### What is needed
Copy out all of the data below in full, requests included, and scale each coordinate in the answers by 2.3, rounding to the nearest whole number with halves rounded up. Leave every other number unchanged.

>>>>>

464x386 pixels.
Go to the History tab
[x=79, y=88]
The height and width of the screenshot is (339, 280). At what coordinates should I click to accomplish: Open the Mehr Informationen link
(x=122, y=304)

<<<<<

### Correct response
464x386 pixels.
Go to the History tab
[x=182, y=202]
The height and width of the screenshot is (339, 280). At what coordinates should I click to accomplish: Open the Mehr Informationen link
(x=281, y=699)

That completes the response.